## Work instructions
[1] In the feather pecking article, reproduce the passage from "Laying hens, feather" up to and including "Res., 5(1): 1-5.".
[2] According to the feather pecking article, what does severe feather pecking lead to? List every outcome it names.
[3] Turn the paragraph of the feather pecking article that begins "There are two types of feather pecking" into a short list that keeps its main facts.

## Excerpt to read
● ● ● ● ●
Preventive Measures to Control the Feather Pecking Behaviour in Laying Hens
DOI: Views 229 Downloads 0
Feather pecking is an abnormal behaviour occurring in laying hens, breeders, and sometimes in broilers. Feather pecking is welfare and as well as economic problems in poultry species. Whereby removing others’ feathers resulted in poor plumage, feather loss, more incidences of injuries, pain, and even causes the occurrence of cannibalism. Feather pecking is dissimilar from aggressive pecking that is mostly directed to the head. Abundant loss of feathers from body increased heat loss which amplified more consumption of food. So different strategies such as environmental changing (alternative housing systems), management practices (feeding systems, lighting and density of birds), and genetic selection (sex, age, and genetic factors) were used to control the problem of feather pecking in poultry species.
Laying hens, feather pecking and control of feather pecking.
Ali, Q., Mafeng, L., Anchun, C., 2020. Preventive Measures to Control the Feather Pecking Behaviour in Laying Hens. PSM Vet. Res., 5(1): 1-5.
The term feather pecking in laying hens is described as the non-belligerent behavior whereby the birds peck at or pull out the feathers of other birds (Rodenburg et al., 2013). Feather pecking (FP) in laying hens is an important animal welfare problem in practice, despite extensive research and increasing sources of advice for farmers (Jung and Knierim, 2018). There are number of factors that affect the feather pecking behavior of birds. Among these factors are the external factors i.e. the housing conditions of birds and the nutritional factors and somewhat might be the combination of these. On the other hand, there are some internal factors i.e. physiological statuses of birds or the genetic nature of birds. In simple words, these external and internal factors are responsible for the feather pecking of birds. It seems that the feather pecking is initiated from the upset and unsatisfied environment of birds (Lindberg and Nicol, 1994). Bennewitz et al (2014) documented that selection might help to reduce feather pecking, but this might result in reduced egg production.
Types of Feather pecking
There are two types of feather pecking such as general feather pecking and severe feather pecking (Rodenburg et al., 2013). The general feather pecking is the pecking of feathers but without the removal of feathers of other birds. GFP is a social behavioral inspection of birds (Riedstra and Groothuis, 2002). SFP is the forceful pulling out of feathers of other birds that lead to the pain, wounds, loss of feathers, cannibalism, and even death of birds (Savory, 1995; Rodenburg et al., 2013). In some publications, gentle feather pecking is further subdivided into exploratory gentle feather pecks and stereotyped gentle feather pecking bouts (Van der Eijk et al., 2018).
● ● ● ● ●
## Extracted entries

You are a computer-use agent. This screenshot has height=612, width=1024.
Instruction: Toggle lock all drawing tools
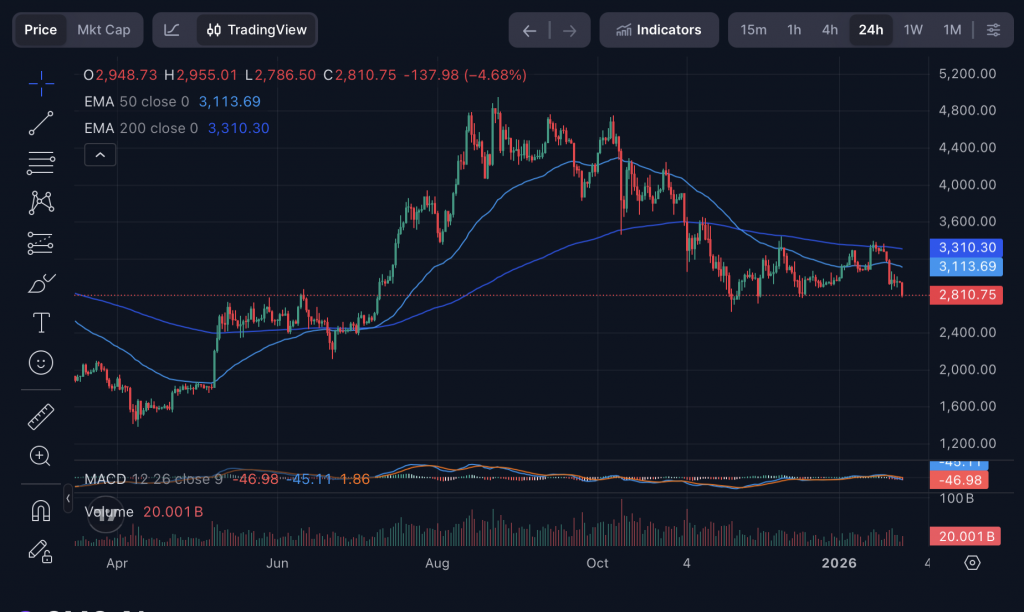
● ● ● ● ●
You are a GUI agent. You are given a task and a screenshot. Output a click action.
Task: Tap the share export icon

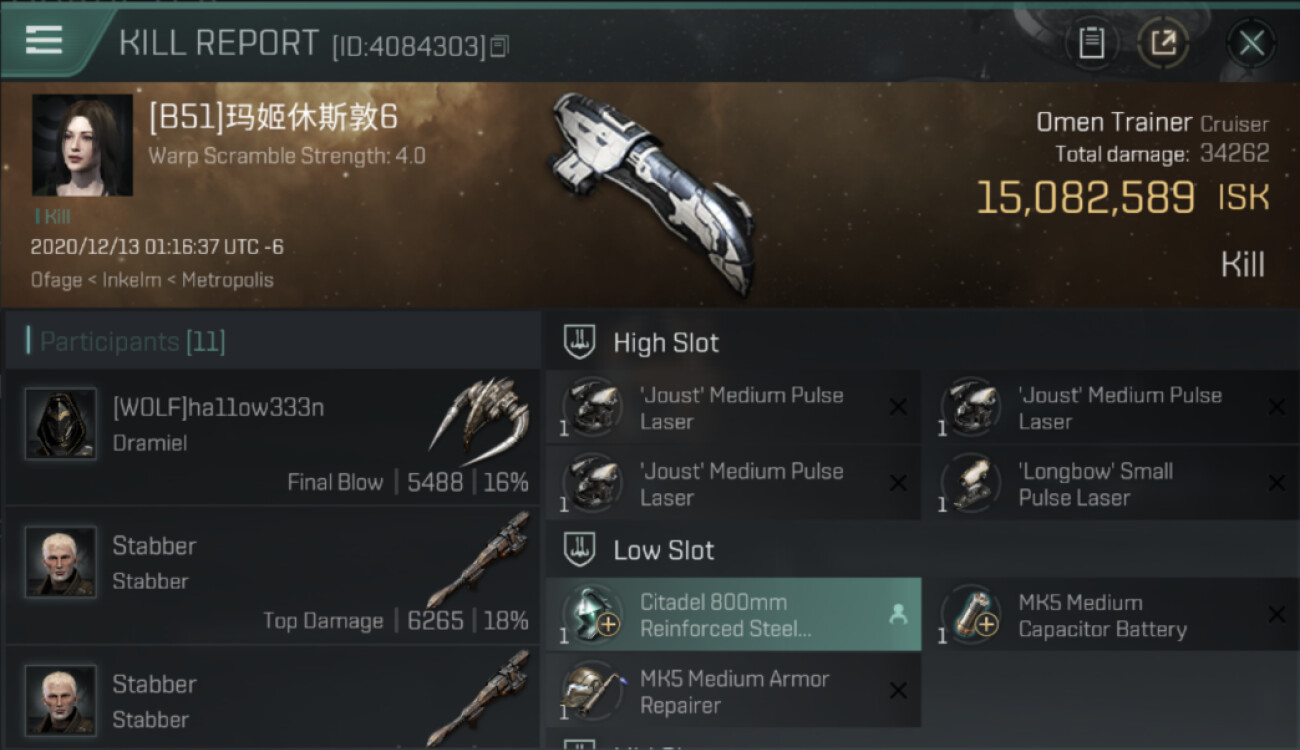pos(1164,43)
● ● ● ● ●
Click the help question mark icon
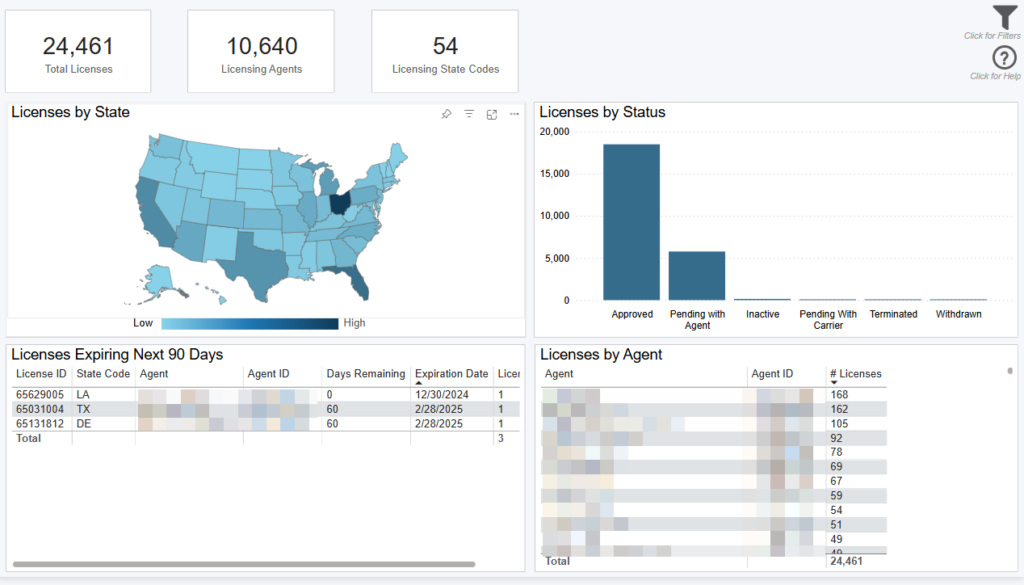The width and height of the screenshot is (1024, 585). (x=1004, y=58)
● ● ● ● ●
## Expected results
[1]
Laying hens, feather pecking and control of feather pecking.
Ali, Q., Mafeng, L., Anchun, C., 2020. Preventive Measures to Control the Feather Pecking Behaviour in Laying Hens. PSM Vet. Res., 5(1): 1-5.

[2]
- pain
- wounds
- loss of feathers
- cannibalism
- death of birds

[3]
- Feather pecking has two types: general feather pecking (GFP) and severe feather pecking (SFP).
- GFP is pecking at other birds' feathers without removing them. It is a social behavioral inspection.
- SFP is forcefully pulling out other birds' feathers. It leads to pain, wounds, feather loss, cannibalism and even death.
- Some publications split gentle feather pecking into exploratory gentle feather pecks and stereotyped gentle feather pecking bouts.